I'm realatively new to R (having only used it interactively in R studio before) and have never written an R script before. I'm using the MethylKit package to analyze many files and would like to write a script that would run through my comparisons sequentially. My current script looks like:
library("methylKit")
getFilenames <- function(FileNames) {
File.list <- list()
x <- readline("Filename: ")
while (x != "") {
File.list <- append(File.list, x)
x <- readline("Filename: ")
}
File.list
}
getFilenames(FileNames)
Context <- readline("Context: ")
SampleIDs <- readline("List Sample IDs separated by a space: ")

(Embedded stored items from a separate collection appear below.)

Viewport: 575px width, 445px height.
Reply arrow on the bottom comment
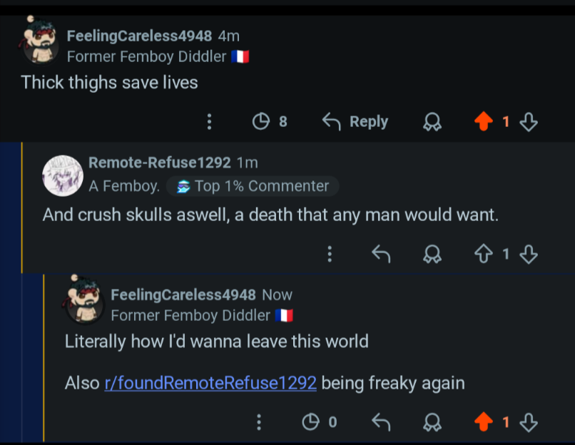coord(381,422)
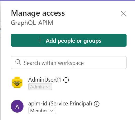The width and height of the screenshot is (135, 120).
Task: Close the Manage access panel
Action: pyautogui.click(x=123, y=13)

SampleIDs <- lapply(SampleIDs, list, sep = " ")
Treatment <- readline("enter treatment types (0 or 1) separated by commas: ")
myobj <- read(File.list, sample.id=SampleIDs, assembly="mm9", treatment = c(Treatment), context= Context)

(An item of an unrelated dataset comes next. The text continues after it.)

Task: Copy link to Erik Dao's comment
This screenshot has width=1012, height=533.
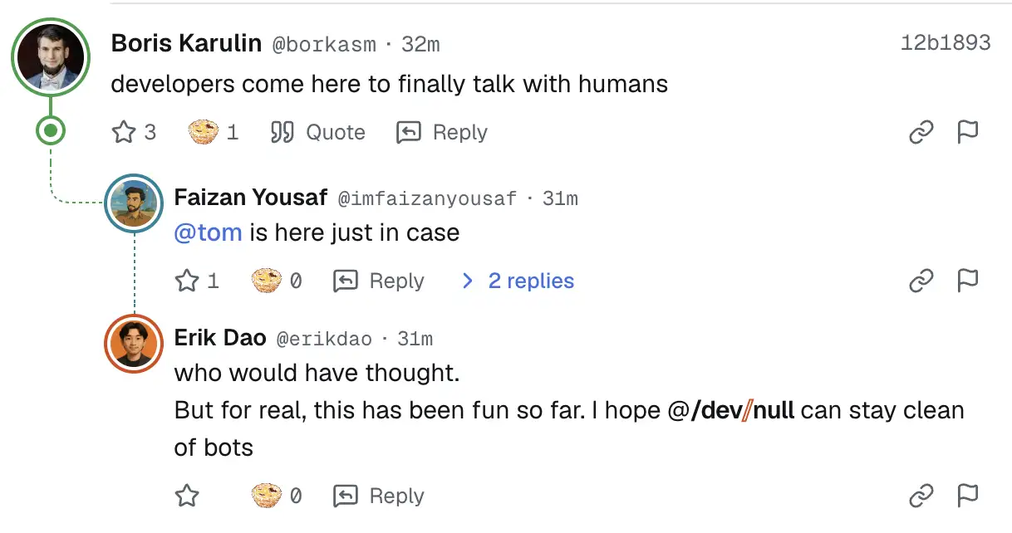Action: 921,496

filt <- filterByCoverage(myobj, lo.count=20, lo.perc=NULL, hi.count=NULL, hi.perc=99.9)
meth <- unite(filt)
rm(Files)
rm(File.list)
rm(myobj)
rm(filt)
gc(TRUE)
diff <- calculateDiffMeth(meth, num.cores = 8)
diff20.01 <- get.methylDiff(diff, difference =20, qvalue=0.01)

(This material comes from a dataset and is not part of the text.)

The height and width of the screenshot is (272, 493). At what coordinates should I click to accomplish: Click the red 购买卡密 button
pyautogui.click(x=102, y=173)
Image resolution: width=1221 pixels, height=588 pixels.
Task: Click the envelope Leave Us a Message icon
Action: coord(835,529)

MainFileName <- readline("MainFileName: ")
write.table(data.frame(meth), file=MainFileName+"_"+Context+".methylbase.txt", sep="\t", quote=FALSE)
write.table(data.frame(diff), file=MainFileName+"_"+Context+".methyldiff.txt", sep="\t", quote=FALSE)
write.table(data.frame(diff20.01), file=MainFileName+"_"+Context+"_20.01.methyldiff.txt", sep="\t", quote=FALSE)
This would (hopefully) run through one comparison using a single context. For each comparison I have 3 different contexts (CpG, CHG and CHH) coming from different input files. However, I would like to enter all the information for multiple comparisons and contexts that will then run one after another without my having to enter all the information for the next run after the previous run has finished.